For Kitaj, the distinction between art and life is not between art and nature but between one kind of representation and another. His pictures are all about picturing. The contemporary he most resembles here is Warhol. To both ‘life’ consists of a fabric of representations, images, narratives, disguises – although of course Kitaj’s sense of the breadth of that fabric, his view of history, is as far from Warhol’s 15 minutes as his hot, serious anxiety is from Warhol’s icy carelessness. Perhaps the alternative painter’s intuition, that somewhere beneath the surface of life there lies the real thing, wordless carnal substance, demands a different attitude to time and place, some kind of rootedness. Cézanne’s mountain was his sensation as well as being named Mt Ste Victoire; a woman’s head offered another cluster of sensations, no less particular than her name, Mme Cézanne, though less useful.
Kitaj’s interested Jewishness coincided with his return to drawing from the model. His work since then has a thickness that it didn’t have before, but it is impossible to imagine him breaking the circle of painting and commentary, surrendering to sensation. He has a richer perception of what rootedness might mean now, giving an even deeper poignancy to his desire: but between there stretches a succession of images, mobile, endless, disembodied, like the telegraph poles that flash past the window of a speeding express.

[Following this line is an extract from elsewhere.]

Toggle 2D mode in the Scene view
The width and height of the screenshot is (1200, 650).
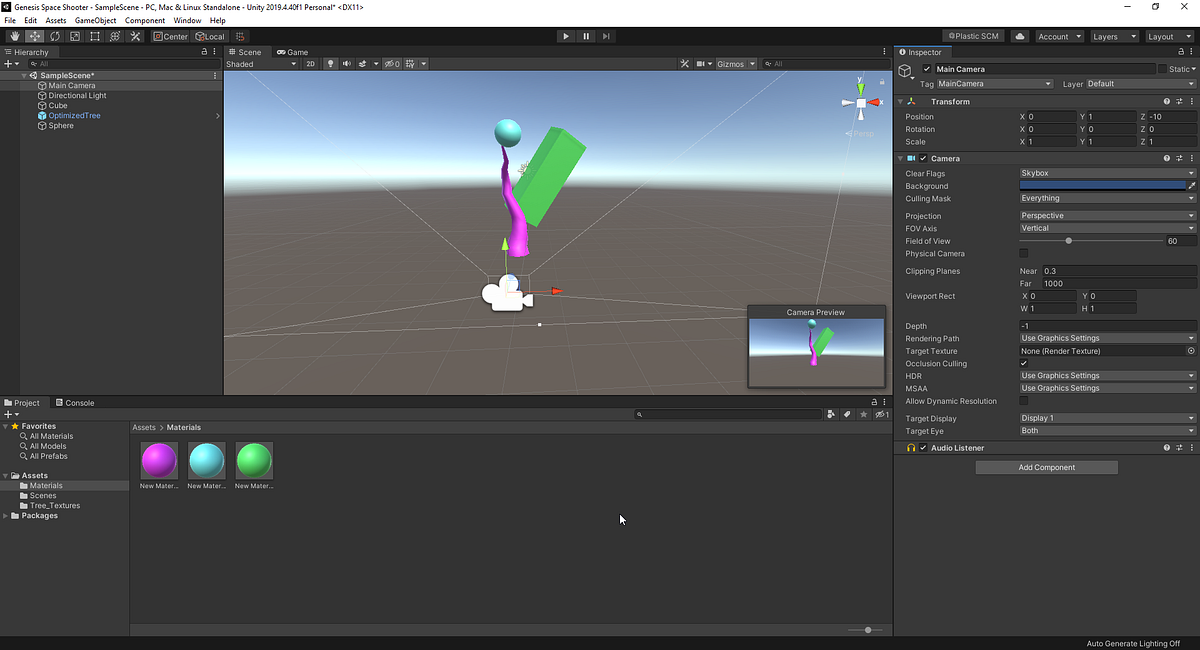click(x=311, y=63)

It is the good fortune of painters working in America that they can expect poets to be interested in what they are doing. Ashbery, Hollander, Mark Strand, to name only some obvious names, are as passionate and as thoughtful about painting as the poets were in the heyday of Paris. More often than not, their writing is like a healthful antidote to the onanistic garbage that is pumped out by the professionals in the art magazines. Ashbery’s articles have been selected from thirty years of reviewing. In an article about Hélion he mentions the painter’s friendship with Francis Ponge and what painter and poet had in common: ‘Both have invented a new kind of description, poetic without being rhapsodic, which treats the outside of things as though it were their soul.’ It sounds like the programme for his own intelligent and closely-observed descriptions. One feature of this collection that gives it a special interest is his willingness to look at all sorts without the slightest regard for fashion. Edwin Dickinson, Leland Bell, Jane Freilicher, Joseph Shannon, for example, are not big export items, but they are important.